Prompt - Each line below is to be copied exactly; images do not go into the copy.

(Data entries)
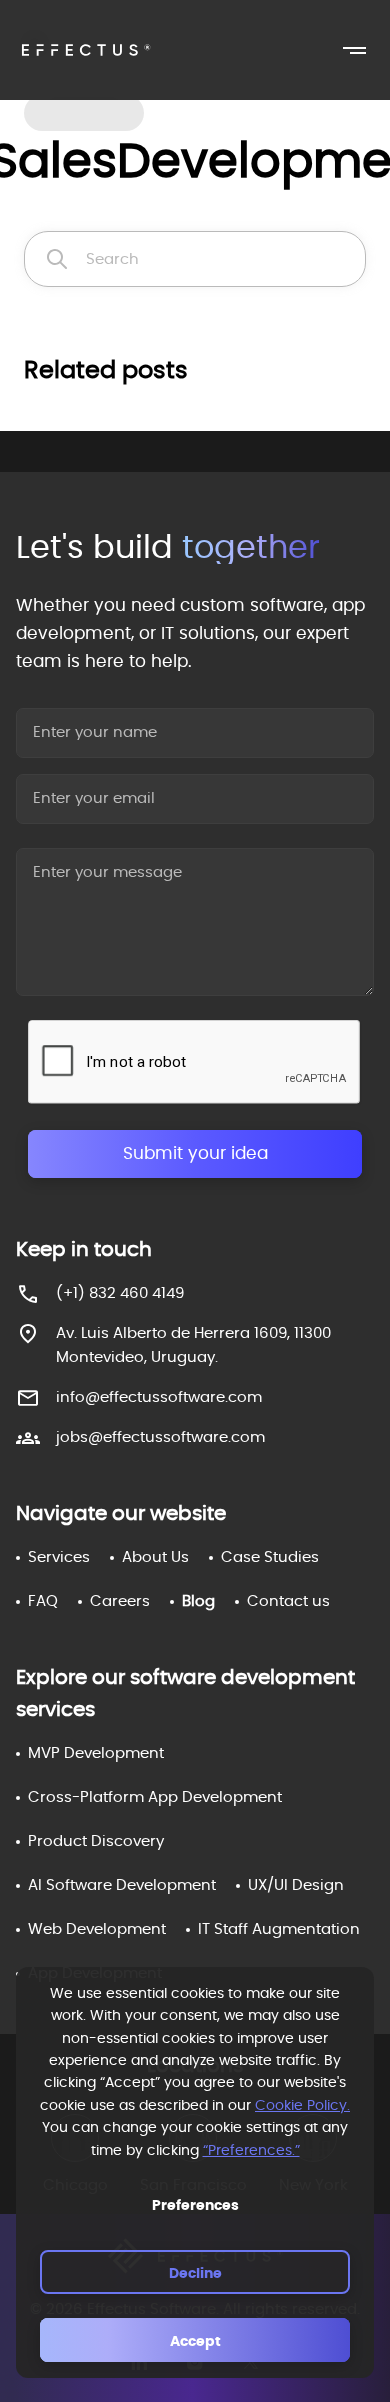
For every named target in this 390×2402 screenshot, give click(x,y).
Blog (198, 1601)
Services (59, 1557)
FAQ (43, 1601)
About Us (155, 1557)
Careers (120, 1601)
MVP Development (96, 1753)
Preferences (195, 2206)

The answer -
For every named target in this 390×2402 screenshot, give click(x,y).
Blog (198, 1601)
Services (59, 1557)
FAQ (43, 1601)
About Us (155, 1557)
Careers (120, 1601)
MVP Development (96, 1753)
Preferences (195, 2206)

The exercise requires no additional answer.